I rarely clean, but when I do, I suppose it's necessary.

They say cleanliness is next to godliness. I personally don’t have any lofty dreams of being a god, so I usually don’t bother with this. However, desperate times call for desperate measures and if it comes down to it, I am not opposed to zoning out to alphabetizing my books, matching up my socks, or even occasionally doing a few dishes (maybe)! Sometimes what you need is a change of scenery (which brings me to tip #3) but this can also be internalized. Change your atmosphere. Your living space is important and the last thing you need is to be reminded of Mr. or Mrs.

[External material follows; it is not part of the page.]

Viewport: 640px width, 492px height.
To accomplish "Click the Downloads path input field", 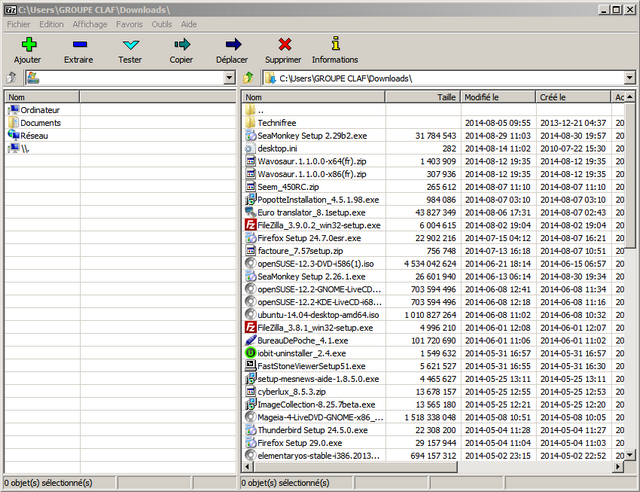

I’ll-Call-You-I-Swear or whomever else might be on your missing persons list. Take down the old Polaroids. Donate those old sweaters you stole from his closet. Get rid of those movie and concert tickets from all the times you spent together. Change the locks. Whatever. Change your situation, clean your house, swipe away the memories. In fact, fucking Swiffer the hell out of them.

8. Write a blog post. When all else fails, write a blog post. This is why we’re here as bloggers in the first place, ain’t it? Allow this inability to rest to fuel you with inspiration for writing or whatever other artistic pursuits you might have. Writing this has been semi-cathartic for me. Granted, I’ve looked over at my phone a number of times and wondered things that I shouldn’t wonder about. But at least this killed a good 30-40 minutes of this first day of missing someone. I’ll say that’s a bit of a win.


For now, it’s time for this little lady to take another long drive with plenty of music to hopefully distract her from that which she cannot have. Tomorrow is another day!